• [EXERCISE DATA]:
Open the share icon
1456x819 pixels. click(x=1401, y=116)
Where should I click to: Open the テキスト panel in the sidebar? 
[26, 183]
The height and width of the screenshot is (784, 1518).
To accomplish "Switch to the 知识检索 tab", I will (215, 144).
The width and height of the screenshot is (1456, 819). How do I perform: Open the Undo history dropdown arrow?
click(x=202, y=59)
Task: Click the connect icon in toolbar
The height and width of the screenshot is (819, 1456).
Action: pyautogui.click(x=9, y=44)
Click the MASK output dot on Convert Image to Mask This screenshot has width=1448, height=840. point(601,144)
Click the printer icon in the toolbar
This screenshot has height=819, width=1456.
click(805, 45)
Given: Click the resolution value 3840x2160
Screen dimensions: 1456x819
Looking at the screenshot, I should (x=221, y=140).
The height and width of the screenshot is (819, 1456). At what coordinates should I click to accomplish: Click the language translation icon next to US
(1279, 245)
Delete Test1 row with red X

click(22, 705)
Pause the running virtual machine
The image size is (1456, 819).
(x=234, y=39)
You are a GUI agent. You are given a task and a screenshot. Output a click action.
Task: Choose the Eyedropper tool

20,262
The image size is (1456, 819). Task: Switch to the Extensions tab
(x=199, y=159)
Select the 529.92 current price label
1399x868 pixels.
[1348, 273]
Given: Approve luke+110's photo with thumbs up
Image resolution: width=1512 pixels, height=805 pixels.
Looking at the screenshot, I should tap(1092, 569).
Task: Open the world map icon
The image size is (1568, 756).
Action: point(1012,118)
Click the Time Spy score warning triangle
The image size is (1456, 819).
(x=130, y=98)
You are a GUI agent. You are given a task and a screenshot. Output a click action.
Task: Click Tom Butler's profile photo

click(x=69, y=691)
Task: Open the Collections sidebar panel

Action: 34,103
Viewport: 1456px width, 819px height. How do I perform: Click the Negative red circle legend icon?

• [PROBLEM REQUIREMENTS]:
Restate precisely, and with nothing added, the lines from the one with "Task: Open the Collections sidebar panel" through the final line of the material.

• [OUTPUT FOR THIS EXERCISE]:
Task: Open the Collections sidebar panel

Action: 34,103
Viewport: 1456px width, 819px height. How do I perform: Click the Negative red circle legend icon?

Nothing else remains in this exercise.